Studio album by Blue System
- Released: 30 September 1991
- Recorded: 1991
- Genre: Synth-pop
- Length: 36:57
- Label: Hansa
- Producer: Dieter Bohlen; Luis Rodríguez;

Blue System chronology
| Seeds of Heaven (1991) | Déjà vu (1991) | Hello America (1992) |

Singles from Déjà vu
- "Déjà vu" Released: 9 September 1991; "It's All Over" Released: 25 November 1991;

= Déjà vu (Blue System album) =

Déjà vu is the sixth album by Blue System. It was published in 1991 by BMG Ariola and produced by Dieter Bohlen.
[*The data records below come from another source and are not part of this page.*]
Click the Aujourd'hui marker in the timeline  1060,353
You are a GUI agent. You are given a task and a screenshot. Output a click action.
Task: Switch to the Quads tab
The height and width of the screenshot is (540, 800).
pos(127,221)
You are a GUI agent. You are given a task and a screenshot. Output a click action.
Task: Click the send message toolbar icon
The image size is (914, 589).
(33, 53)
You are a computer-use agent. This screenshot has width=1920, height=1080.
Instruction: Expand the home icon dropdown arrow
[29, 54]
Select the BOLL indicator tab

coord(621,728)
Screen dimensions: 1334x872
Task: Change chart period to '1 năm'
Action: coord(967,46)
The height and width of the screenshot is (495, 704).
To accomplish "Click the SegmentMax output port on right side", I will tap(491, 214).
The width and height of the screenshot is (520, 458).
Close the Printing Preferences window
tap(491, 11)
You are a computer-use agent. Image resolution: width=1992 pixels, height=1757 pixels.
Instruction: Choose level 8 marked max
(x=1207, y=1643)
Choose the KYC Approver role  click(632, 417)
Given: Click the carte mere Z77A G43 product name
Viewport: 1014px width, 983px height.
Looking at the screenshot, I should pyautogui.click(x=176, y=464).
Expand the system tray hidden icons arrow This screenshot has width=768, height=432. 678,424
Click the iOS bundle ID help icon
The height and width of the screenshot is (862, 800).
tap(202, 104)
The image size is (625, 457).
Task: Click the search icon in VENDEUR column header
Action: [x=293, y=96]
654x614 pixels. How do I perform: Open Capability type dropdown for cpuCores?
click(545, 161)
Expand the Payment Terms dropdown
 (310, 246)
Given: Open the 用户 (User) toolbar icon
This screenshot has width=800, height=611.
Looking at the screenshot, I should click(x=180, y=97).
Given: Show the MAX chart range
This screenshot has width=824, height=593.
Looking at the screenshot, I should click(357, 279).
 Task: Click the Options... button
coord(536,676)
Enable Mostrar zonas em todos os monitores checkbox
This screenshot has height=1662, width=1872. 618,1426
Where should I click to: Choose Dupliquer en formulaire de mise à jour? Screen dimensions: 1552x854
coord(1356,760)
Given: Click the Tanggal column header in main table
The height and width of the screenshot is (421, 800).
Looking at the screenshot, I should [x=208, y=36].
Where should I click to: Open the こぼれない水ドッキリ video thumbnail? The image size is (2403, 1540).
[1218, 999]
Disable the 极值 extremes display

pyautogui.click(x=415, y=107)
The album contains 10 new tracks.

Professional ratings
Review scores
| Source | Rating |
| AllMusic | Star Half star |

==Release and promotion==
===Singles===
The title track, "Déjà vu", was released as the album's lead single on 9 September 1991, three weeks ahead of the album. It spent a total of 14 weeks on the German singles chart, with a two-week peak at number 12. "Déjà vu" also charted in Austria at number 16. Marketed as a duet between Dieter Bohlen and Dionne Warwick, "It's All Over" was released as the album's second and final single on 25 November 1991. It spent 7 weeks on the German Singles Chart, peaking in its first week at number 60.

== Track listing ==
All tracks written by Dieter Bohlen. Credits are adapted from the album's liner notes.

| No. | Title | Length |
|---|---|---|
| 1. | "Déjà vu" | 3:42 |
| 2. | "It's All Over" (feat. Dionne Warwick) | 3:57 |
| 3. | "New York – Berlin – Paris" | 3:59 |
| 4. | "Mrs. Jones" | 4:09 |
| 5. | "Sexy Thing" | 3:08 |
| 6. | "Praying to the Aliens" | 3:48 |
| 7. | "Dressed in Blue" | 3:30 |
| 8. | "Better Than the Rest" | 3:59 |
| 9. | "Is It Love?" | 3:02 |
| 10. | "Just Say No" | 3:44 |
| Total length: |  | 36:57 |

== Personnel ==
- Dieter Bohlen – lead vocals, producer, arranger, lyrics
- Rolf Köhler – refrain vocals, chorus falsetto
- Detlef Wiedeke – chorus falsetto
- Michael Scholz – chorus falsetto
- Luis Rodriguez – co-producer, engineering
- Recording – in Jeopark by Jeo and Vox Klang Studio
- Design – Ariola/Artpool
- Photograph – Esser & Strauss, and F. Gabowicz

== Charts ==
=== Weekly charts ===

| Chart (1991) | Peak position |
|---|---|
| Austrian Albums (Ö3 Austria) | 27 |
| German Albums (Offizielle Top 100) | 18 |

== Certifications ==

| Region | Certification | Certified units/sales |
| Germany (BVMI) | Gold | 250,000^{^} |
^{^} Shipments figures based on certification alone.